At the very least, having two physical hosts capable of running your VM requires that your VM be stored on some kind of SAN (usually iSCSI based) storage system. Otherwise, two hosts have no way of accessing your VM's data if one were to die. This makes things an order of magnitude or higher more expensive.
This does not have to be true at all. Even having a fully fault-tolerant SAN in addition to spare servers should not cost much more than having separate RAID arrays inside each of the server, when you are talking about 1,000s of server (which Rackspace certainly has)
Randy,
You're kidding, right?
SAN storage costs the better part of an order of magnitude more than server storage, which itself is several times more expensive than workstation storage. That's before you duplicate the SAN and set up the replication process so that cabinet and room level failures don't take you out.

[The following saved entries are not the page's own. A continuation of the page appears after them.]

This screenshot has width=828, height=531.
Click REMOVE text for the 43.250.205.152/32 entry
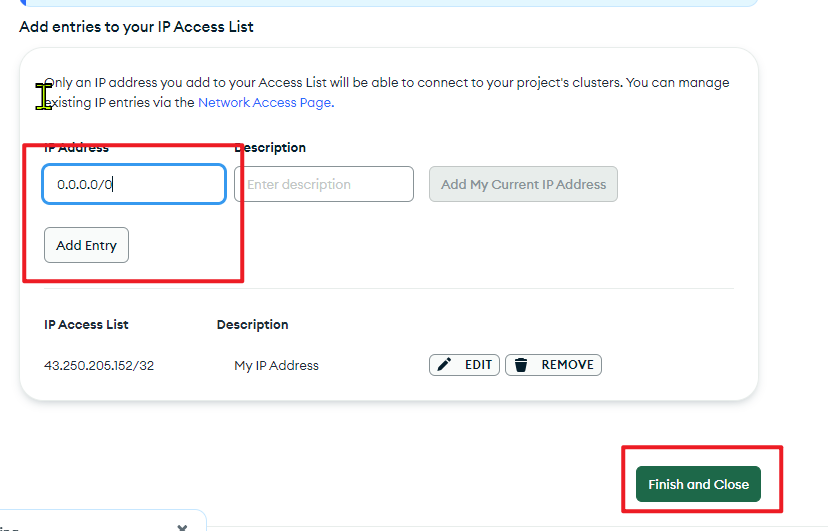tap(567, 365)
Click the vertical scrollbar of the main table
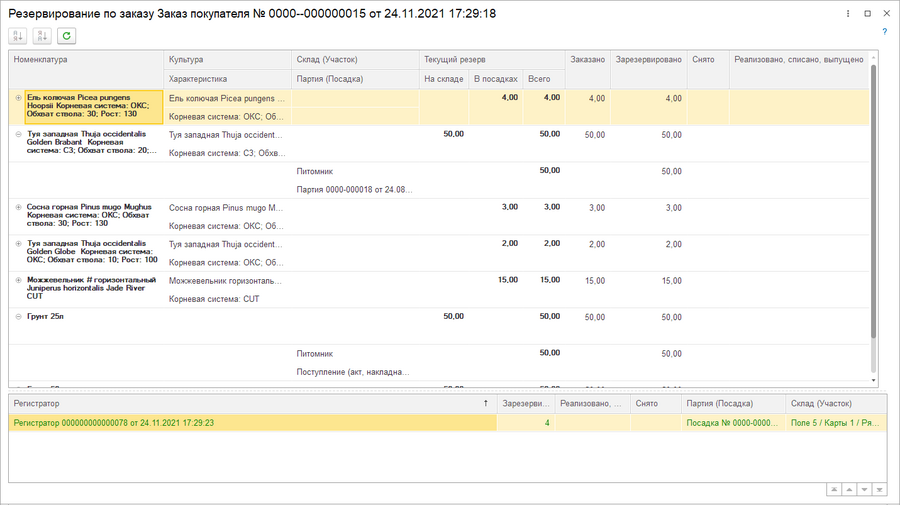 pyautogui.click(x=875, y=200)
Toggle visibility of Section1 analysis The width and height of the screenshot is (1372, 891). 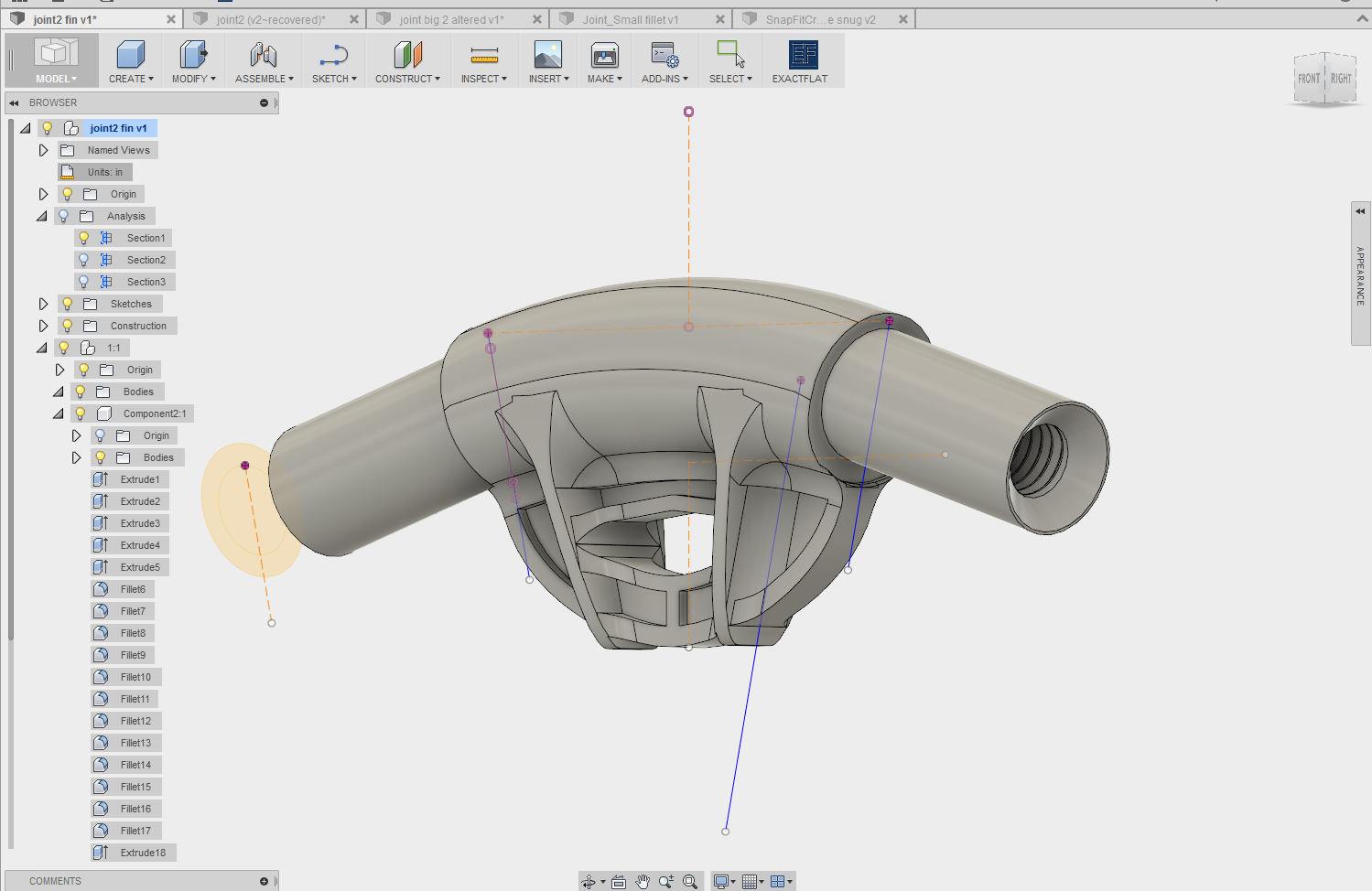click(84, 238)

This is clearly becoming a not-NANOG-ish thread, however...
Failing to have central shared storage (iSCSI, NAS, SAN, whatever you prefer) fails the smell test on a local enterprise-grade virtualization cluster, much less a shared cloud service.
Some people have done tricks with distributing the data using one of the research-ish shared filesystems, rather than separate shared storage. That can be made to work if the host OS model and its available shared filesystems work for you. Doesn't work for Vmware Vcenter / Vmotion-ish stuff as far as I know.
There are plenty of people doing non-enterprise-grade virtualization. There's no mandate that you have the ability to migrate a virtual to another node in realtime or restart it immediately on another node if the first node dies suddenly. But anyone saying "we have a cloud" and not providing that type of service, is in marketing not engineering. From a systems architecture point of view, you can't do that.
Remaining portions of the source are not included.